Enable i16 to i32 promotion by default.

git-svn-id: https://llvm.org/svn/llvm-project/llvm/trunk@102493 91177308-0d34-0410-b5e6-96231b3b80d8
diff --git a/lib/Target/X86/X86ISelDAGToDAG.cpp b/lib/Target/X86/X86ISelDAGToDAG.cpp
index d6744d1..1c42639 100644
--- a/lib/Target/X86/X86ISelDAGToDAG.cpp
+++ b/lib/Target/X86/X86ISelDAGToDAG.cpp
@@ -1854,6 +1854,9 @@
 
     // Look for (X86cmp (and $op, $imm), 0) and see if we can convert it to
     // use a smaller encoding.
+    if (N0.getOpcode() == ISD::TRUNCATE && N0.hasOneUse())
+      // Look past the truncate if CMP is the only use of it.
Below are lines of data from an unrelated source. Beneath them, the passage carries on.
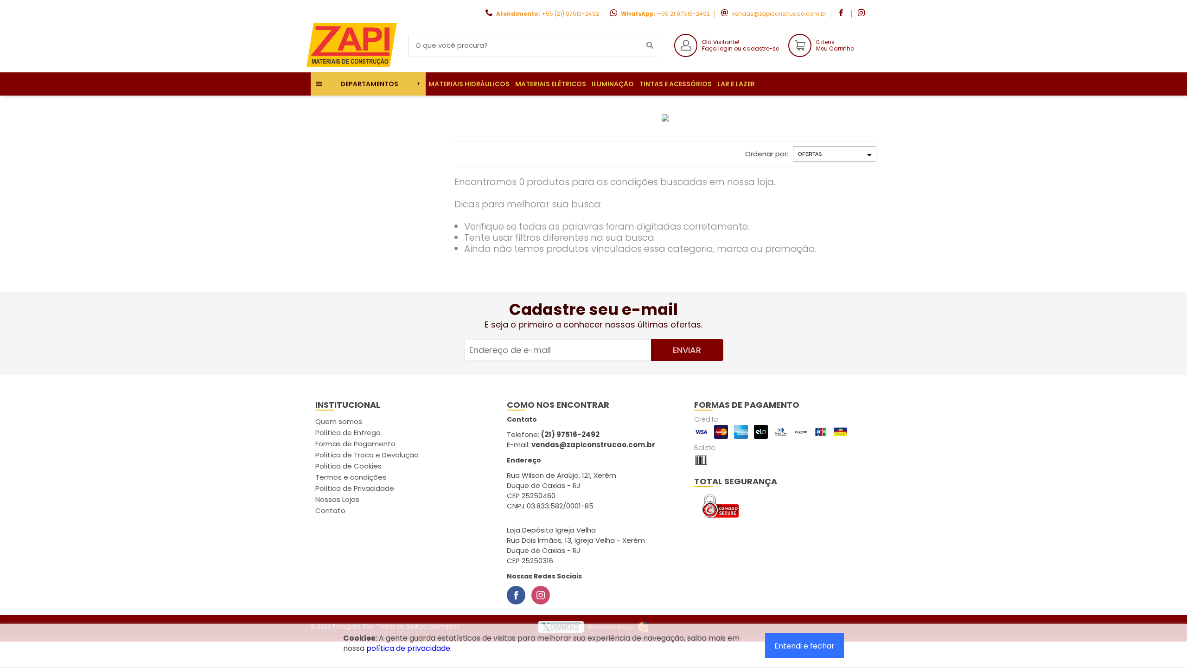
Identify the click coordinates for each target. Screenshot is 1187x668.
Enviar (687, 350)
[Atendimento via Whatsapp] (1133, 616)
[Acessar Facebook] (842, 14)
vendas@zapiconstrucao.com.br (779, 14)
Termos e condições (350, 477)
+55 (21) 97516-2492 (570, 14)
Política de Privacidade (354, 488)
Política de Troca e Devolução (367, 455)
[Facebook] (516, 595)
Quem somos (338, 421)
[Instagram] (540, 595)
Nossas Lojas (337, 499)
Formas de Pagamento (355, 444)
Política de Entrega (348, 432)
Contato (330, 510)
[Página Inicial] (352, 65)
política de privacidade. (409, 648)
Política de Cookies (348, 466)
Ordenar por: (766, 154)
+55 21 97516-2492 (683, 14)
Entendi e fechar (804, 646)
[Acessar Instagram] (862, 14)
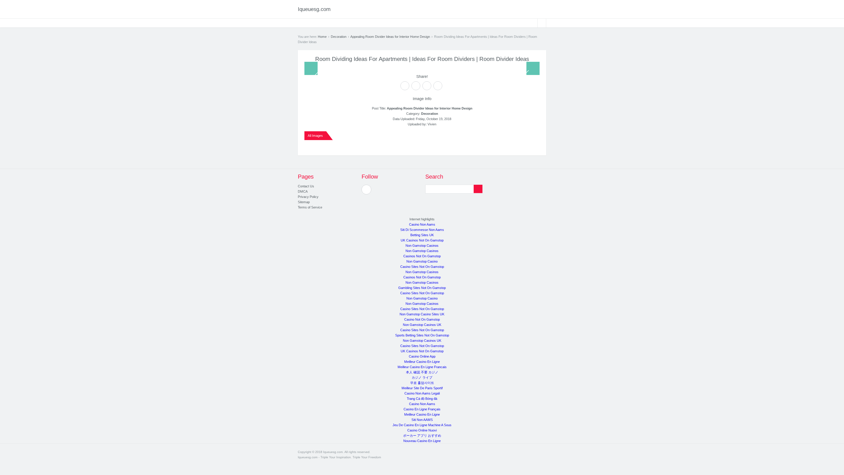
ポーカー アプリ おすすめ (422, 435)
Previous (311, 68)
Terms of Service (310, 207)
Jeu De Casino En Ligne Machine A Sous (422, 425)
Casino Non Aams (422, 224)
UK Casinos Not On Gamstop (422, 240)
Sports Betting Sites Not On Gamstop (422, 335)
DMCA (303, 191)
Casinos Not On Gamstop (422, 256)
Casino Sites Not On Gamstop (422, 267)
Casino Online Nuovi (422, 430)
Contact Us (306, 186)
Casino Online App (422, 356)
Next (533, 68)
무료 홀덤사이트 (422, 383)
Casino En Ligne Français (422, 409)
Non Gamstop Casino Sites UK (422, 314)
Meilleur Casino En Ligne (422, 362)
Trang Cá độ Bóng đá (422, 398)
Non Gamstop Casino (422, 261)
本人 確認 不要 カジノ (422, 372)
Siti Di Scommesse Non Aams (422, 230)
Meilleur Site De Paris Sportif (422, 388)
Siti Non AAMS (422, 420)
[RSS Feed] (366, 189)
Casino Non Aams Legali (422, 393)
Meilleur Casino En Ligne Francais (422, 367)
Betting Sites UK (422, 235)
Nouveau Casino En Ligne (422, 441)
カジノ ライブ (422, 377)
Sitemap (304, 202)
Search (541, 23)
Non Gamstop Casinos (422, 245)
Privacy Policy (308, 197)
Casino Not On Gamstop (422, 319)
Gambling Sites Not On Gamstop (422, 288)
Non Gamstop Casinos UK (422, 325)
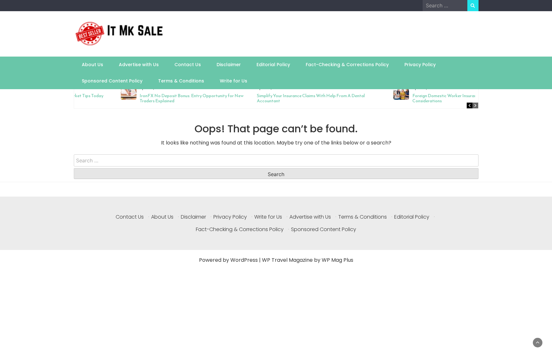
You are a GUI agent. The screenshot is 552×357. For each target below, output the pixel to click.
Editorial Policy (273, 64)
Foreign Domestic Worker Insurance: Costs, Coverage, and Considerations (424, 98)
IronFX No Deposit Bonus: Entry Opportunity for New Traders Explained (148, 98)
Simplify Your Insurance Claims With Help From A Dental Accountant (267, 98)
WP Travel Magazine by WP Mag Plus (307, 260)
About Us (92, 64)
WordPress (244, 260)
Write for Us (233, 81)
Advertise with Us (139, 64)
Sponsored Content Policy (112, 81)
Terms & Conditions (181, 81)
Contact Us (187, 64)
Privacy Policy (420, 64)
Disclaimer (229, 64)
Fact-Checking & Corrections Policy (347, 64)
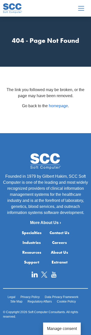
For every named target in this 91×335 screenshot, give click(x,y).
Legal (11, 297)
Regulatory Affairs (40, 301)
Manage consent (62, 328)
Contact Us (59, 232)
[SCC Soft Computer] (12, 8)
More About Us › (45, 222)
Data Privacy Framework (61, 297)
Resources (31, 252)
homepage (58, 106)
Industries (31, 242)
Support (31, 262)
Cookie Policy (66, 301)
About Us (59, 252)
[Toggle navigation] (81, 8)
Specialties (31, 232)
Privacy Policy (30, 297)
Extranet (59, 262)
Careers (59, 242)
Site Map (16, 301)
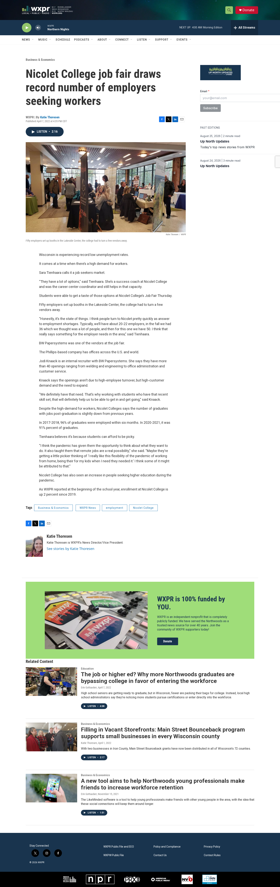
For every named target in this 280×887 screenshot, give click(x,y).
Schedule (63, 39)
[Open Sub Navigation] (32, 39)
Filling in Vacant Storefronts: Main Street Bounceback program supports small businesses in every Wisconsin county (163, 733)
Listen (142, 39)
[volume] (38, 27)
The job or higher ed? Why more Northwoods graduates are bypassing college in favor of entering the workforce (157, 677)
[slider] (44, 28)
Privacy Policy (212, 846)
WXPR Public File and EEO (118, 846)
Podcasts (81, 39)
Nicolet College (143, 507)
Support (161, 39)
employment (114, 507)
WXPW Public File (113, 855)
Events (182, 39)
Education (87, 668)
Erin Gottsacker (89, 687)
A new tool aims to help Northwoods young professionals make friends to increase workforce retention (163, 784)
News (26, 39)
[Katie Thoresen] (34, 545)
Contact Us (160, 855)
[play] (27, 28)
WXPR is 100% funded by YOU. (191, 603)
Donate (248, 10)
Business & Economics (40, 60)
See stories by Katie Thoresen (70, 548)
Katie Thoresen (49, 117)
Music (42, 39)
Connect (122, 39)
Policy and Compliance (167, 846)
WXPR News (88, 507)
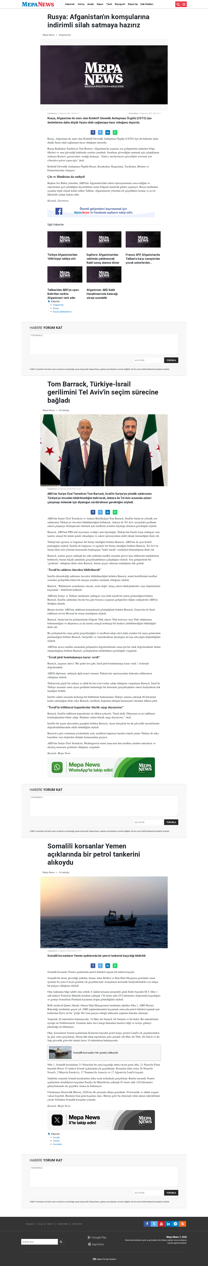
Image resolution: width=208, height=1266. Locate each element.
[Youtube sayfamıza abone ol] (161, 1224)
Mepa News (49, 35)
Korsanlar (57, 1144)
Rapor (100, 4)
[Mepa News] (38, 4)
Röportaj (133, 4)
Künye (40, 1224)
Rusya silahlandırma (62, 311)
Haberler (70, 4)
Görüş (81, 4)
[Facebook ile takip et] (147, 1224)
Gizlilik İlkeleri (62, 1224)
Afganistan (65, 35)
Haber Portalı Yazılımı (106, 1259)
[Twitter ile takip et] (154, 1224)
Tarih (109, 4)
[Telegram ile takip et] (175, 1224)
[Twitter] (100, 132)
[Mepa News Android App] (97, 1237)
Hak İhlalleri (146, 4)
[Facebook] (93, 132)
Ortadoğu (64, 410)
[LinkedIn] (107, 132)
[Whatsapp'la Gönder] (115, 132)
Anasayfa (29, 1224)
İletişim (50, 1224)
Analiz (90, 4)
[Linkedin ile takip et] (168, 1224)
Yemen (56, 1141)
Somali (56, 1137)
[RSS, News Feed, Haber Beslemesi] (182, 1224)
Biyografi (120, 4)
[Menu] (183, 4)
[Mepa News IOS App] (97, 1244)
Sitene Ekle (77, 1224)
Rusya (56, 308)
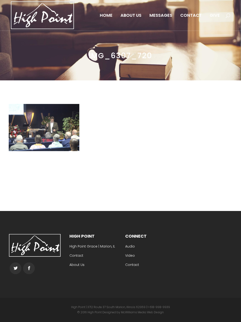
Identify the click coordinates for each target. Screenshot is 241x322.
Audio (130, 246)
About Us (76, 264)
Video (130, 255)
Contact (76, 255)
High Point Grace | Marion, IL (92, 246)
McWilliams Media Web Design (142, 312)
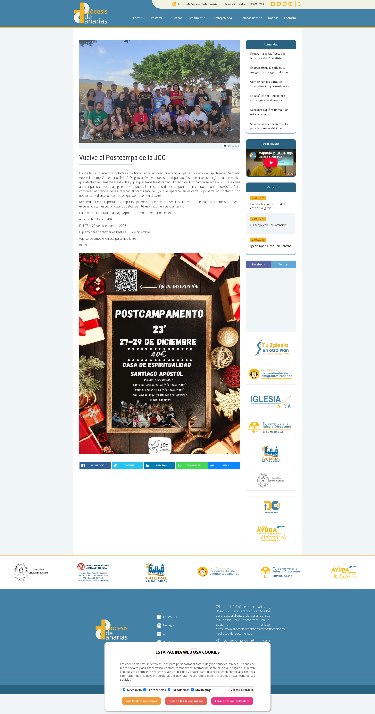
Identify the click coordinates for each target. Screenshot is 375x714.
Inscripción (86, 245)
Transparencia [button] (223, 18)
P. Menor (176, 18)
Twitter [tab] (283, 264)
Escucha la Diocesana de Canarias (198, 4)
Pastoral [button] (156, 18)
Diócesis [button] (137, 18)
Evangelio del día (235, 4)
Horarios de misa (251, 18)
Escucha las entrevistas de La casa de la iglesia (268, 206)
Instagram (169, 625)
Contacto (290, 18)
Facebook (169, 617)
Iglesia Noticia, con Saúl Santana (270, 246)
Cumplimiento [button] (196, 18)
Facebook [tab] (258, 264)
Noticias (273, 18)
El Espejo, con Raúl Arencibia (268, 225)
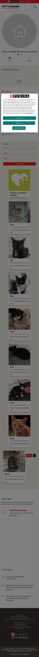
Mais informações (29, 113)
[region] (19, 113)
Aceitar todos (19, 118)
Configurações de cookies (19, 128)
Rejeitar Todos (19, 123)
+      N0 = N0.getOperand(0);
     if (N0.getNode()->getOpcode() == ISD::AND && N0.getNode()->hasOneUse() &&
         N0.getValueType() != MVT::i8 &&
         X86::isZeroNode(N1)) {
diff --git a/lib/Target/X86/X86ISelLowering.cpp b/lib/Target/X86/X86ISelLowering.cpp
index 3d87ffb..4c0c5f6 100644
--- a/lib/Target/X86/X86ISelLowering.cpp
+++ b/lib/Target/X86/X86ISelLowering.cpp
@@ -6075,7 +6075,7 @@
     // the encoding for the i16 version is larger than the i32 version.
     // Also promote i16 to i32 for performance / code size reason.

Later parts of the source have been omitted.